Active pulsatile gels: from chemical microreactor to polymeric actuator

TL;DR

This paper presents a comprehensive study on active pulsatile BZ hydrogels, combining synthesis, experimental characterization, and modeling to optimize their chemomechanical oscillations for potential actuator applications.

Contribution

It introduces a novel two-step synthesis method for BZ hydrogels and links their oscillation behavior to medium chemistry and size, validated by theoretical models.

Findings

Oscillation amplitude depends on gel size and medium chemistry.

Optimal gel size maximizes chemomechanical oscillations.

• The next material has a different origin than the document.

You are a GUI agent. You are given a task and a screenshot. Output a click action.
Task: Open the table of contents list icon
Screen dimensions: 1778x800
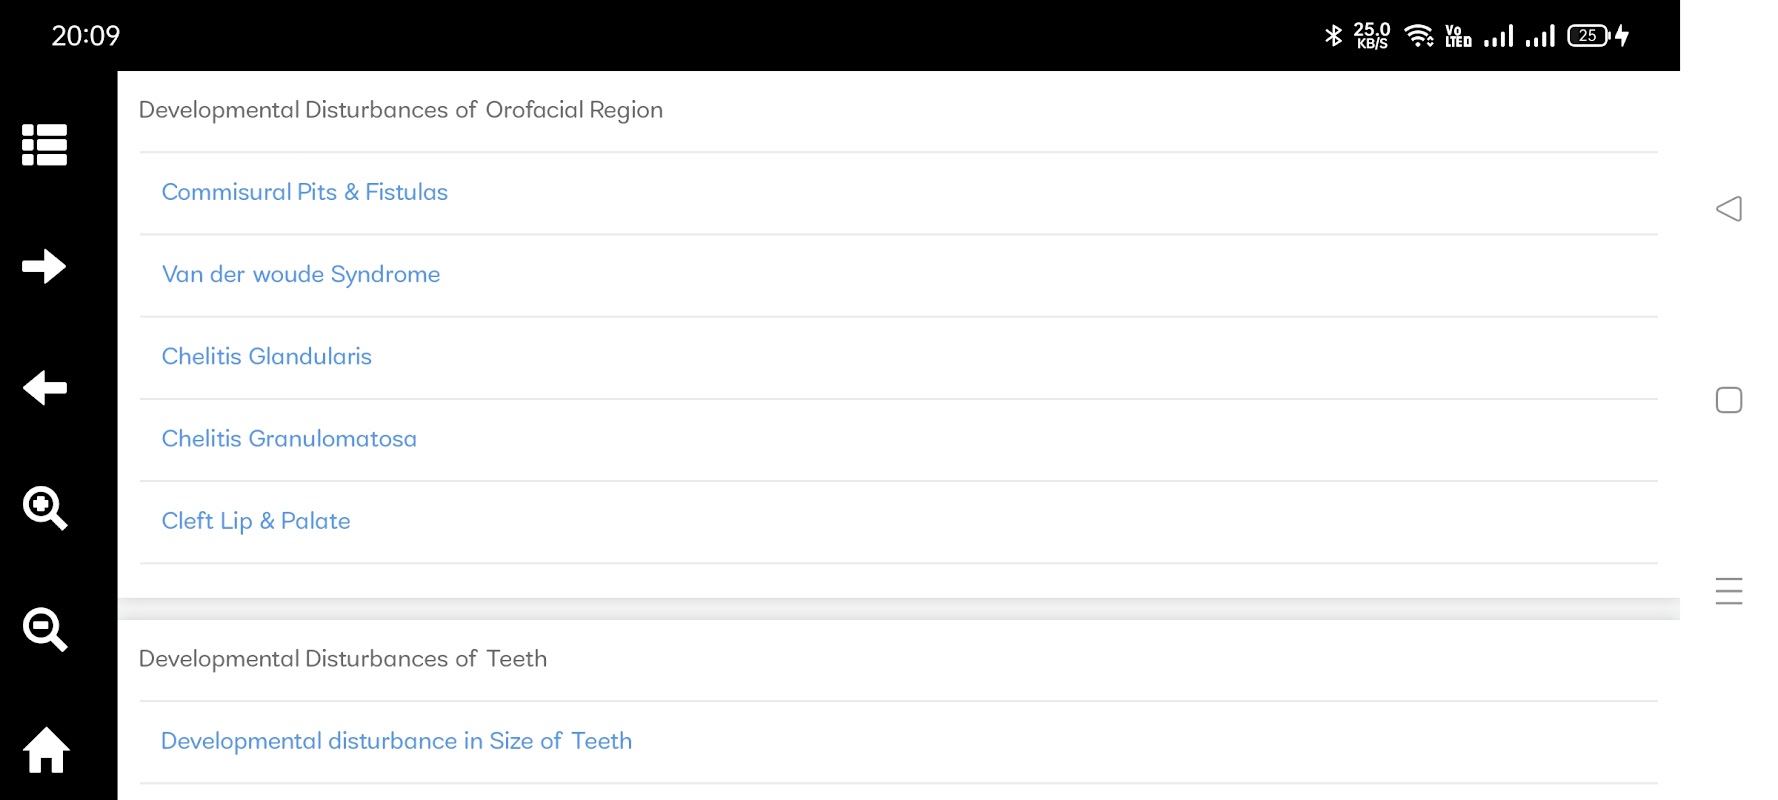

Experimental results agree with established chemical and swelling models.

Abstract

We report on a synthesis protocol, experimental characterization and theoretical modeling of active pulsatile Belousov-Zhabotinsky (BZ) hydrogels. Our two-step synthesis technique allows independent optimization of the geometry, the chemical, and the mechanical properties of BZ gels. We identify the role of the surrounding medium chemistry and gel radius for the occurrence of BZ gel oscillations, quantified by the Damkohler number, ratio of chemical reaction to diffusion rates. Tuning the BZ gel size to maximize its chemomechanical oscillation amplitude, we find that its oscillatory strain amplitude is limited by the timescale of gel swelling relative to the chemical oscillation period. Our experimental findings are in good agreement with a Vanag-Epstein model of BZ chemistry and a Tanaka Fillmore theory of gel swelling dynamics.